== Short task 1 ==
Return the part of the Pogradec passage that opens with the words containing "We must have" and closes with "facefull of Albania.".
== Short task 2 ==
In the Pogradec passage, what did the leader of the group of old men and women help flag down, and where was it going?

* start Given passage *

We must have looked as bewildered as we felt, because a gaggle of old men and women called to us from the edge of the street- “Angleezi?” “American,” we answer and are happily met with “Ah! America! New York! Boston! Where?!” Through some largely incomprehensible but mutually satisfying exchange the leader of the group helped us flag down a mini-bus to take us into downtown Pogradec. Pogradec is on the opposite side of the lake from Ohrid. At night we had seen its lights twinkling in the distance and we expected it to be somewhat similar to Ohrid, if poorer. Lonely Planet even praised it as not a totally worthless place, and maybe it wasn’t, but it was our first big gritty facefull of Albania.

* end Given passage *
* start Supplied material *

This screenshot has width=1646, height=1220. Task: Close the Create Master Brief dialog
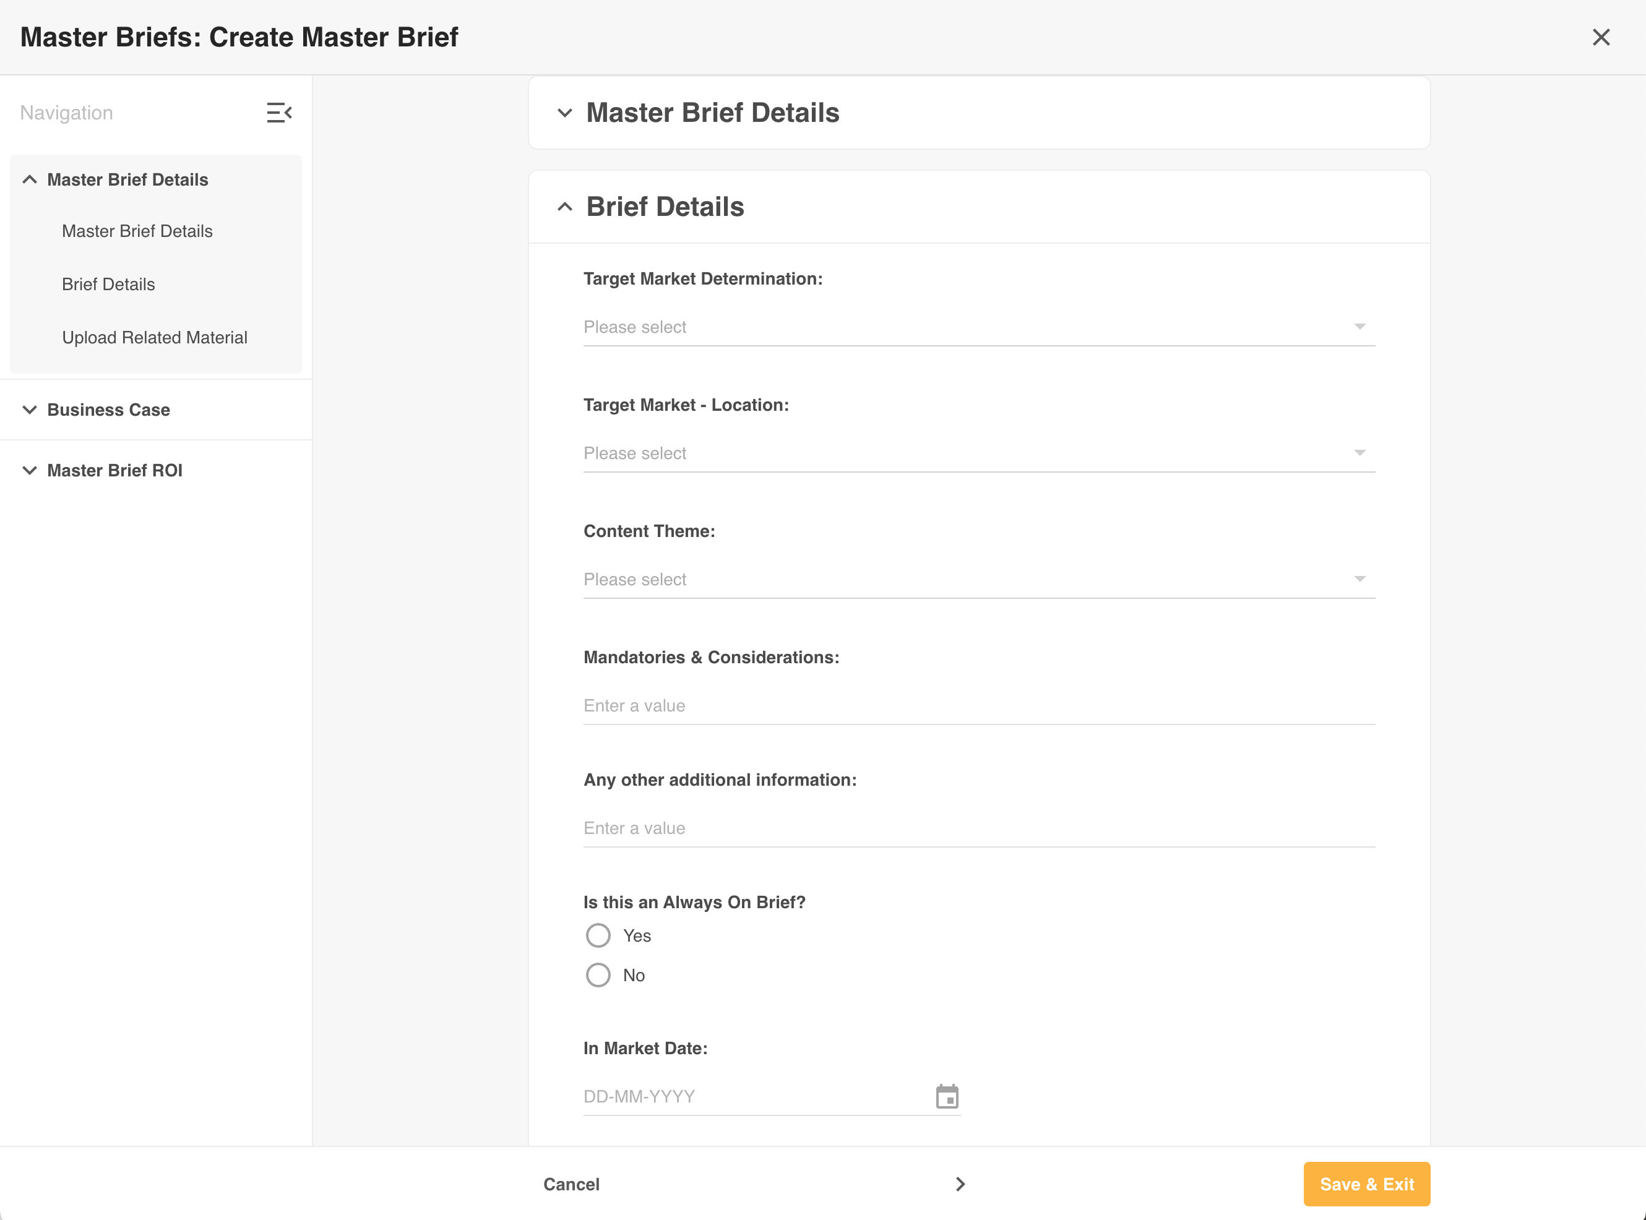(1601, 38)
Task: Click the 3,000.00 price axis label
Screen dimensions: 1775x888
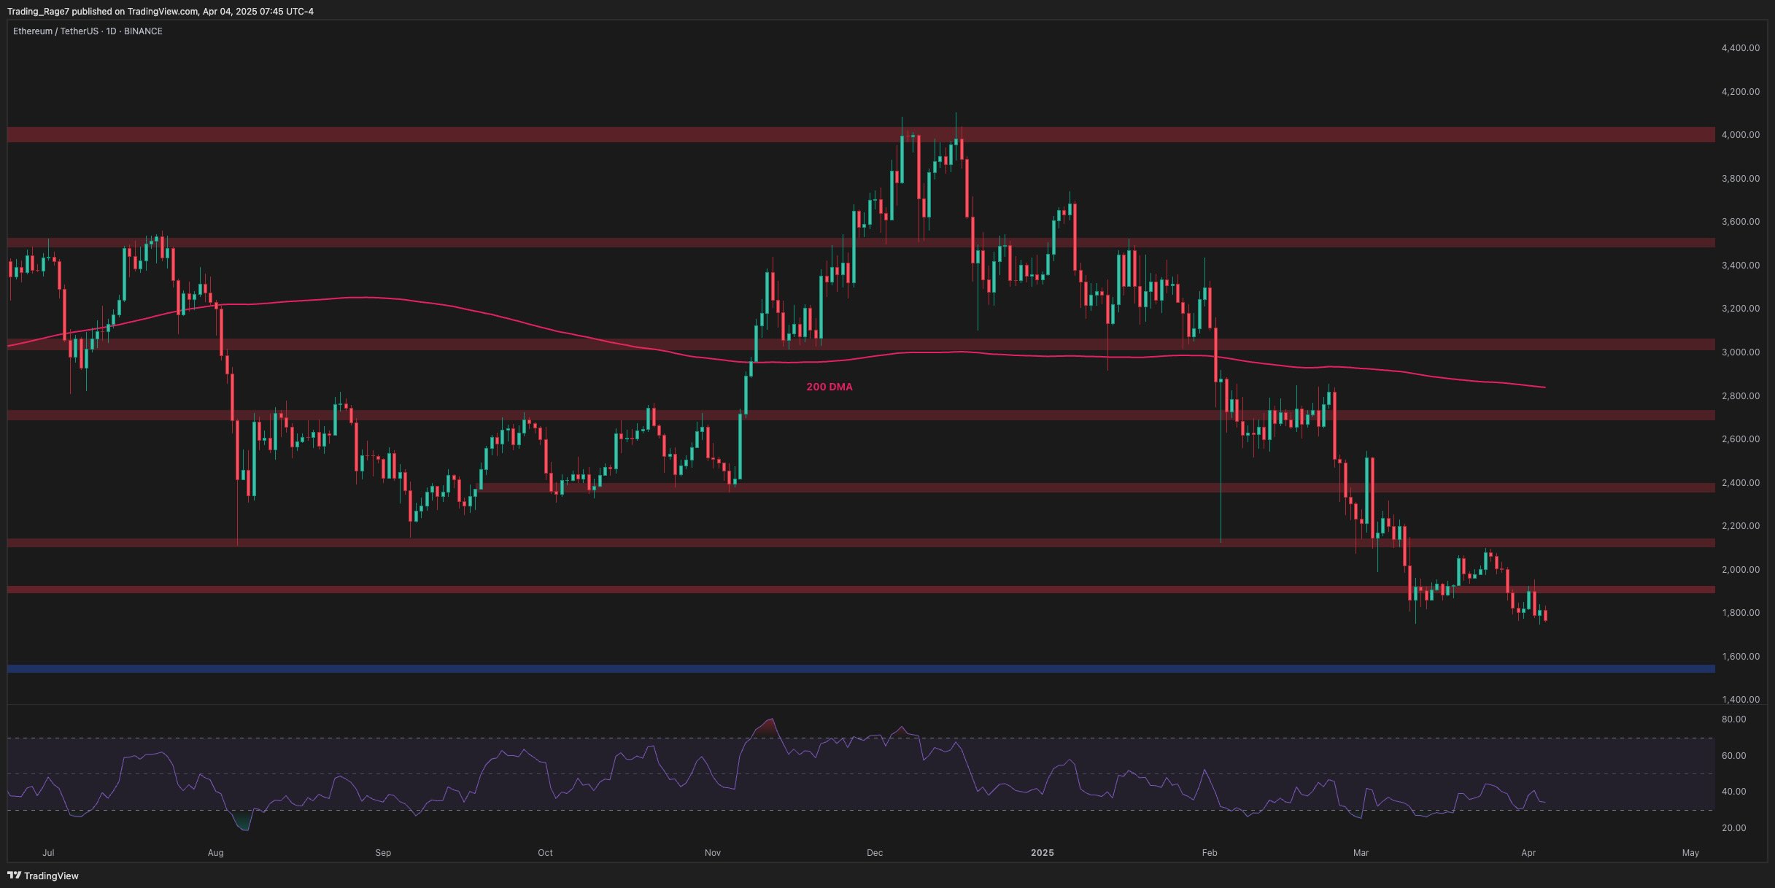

* end Supplied material *

== Task answer 1 ==
We must have looked as bewildered as we felt, because a gaggle of old men and women called to us from the edge of the street- “Angleezi?” “American,” we answer and are happily met with “Ah! America! New York! Boston! Where?!” Through some largely incomprehensible but mutually satisfying exchange the leader of the group helped us flag down a mini-bus to take us into downtown Pogradec. Pogradec is on the opposite side of the lake from Ohrid. At night we had seen its lights twinkling in the distance and we expected it to be somewhat similar to Ohrid, if poorer. Lonely Planet even praised it as not a totally worthless place, and maybe it wasn’t, but it was our first big gritty facefull of Albania.

== Task answer 2 ==
A mini-bus to take them into downtown Pogradec.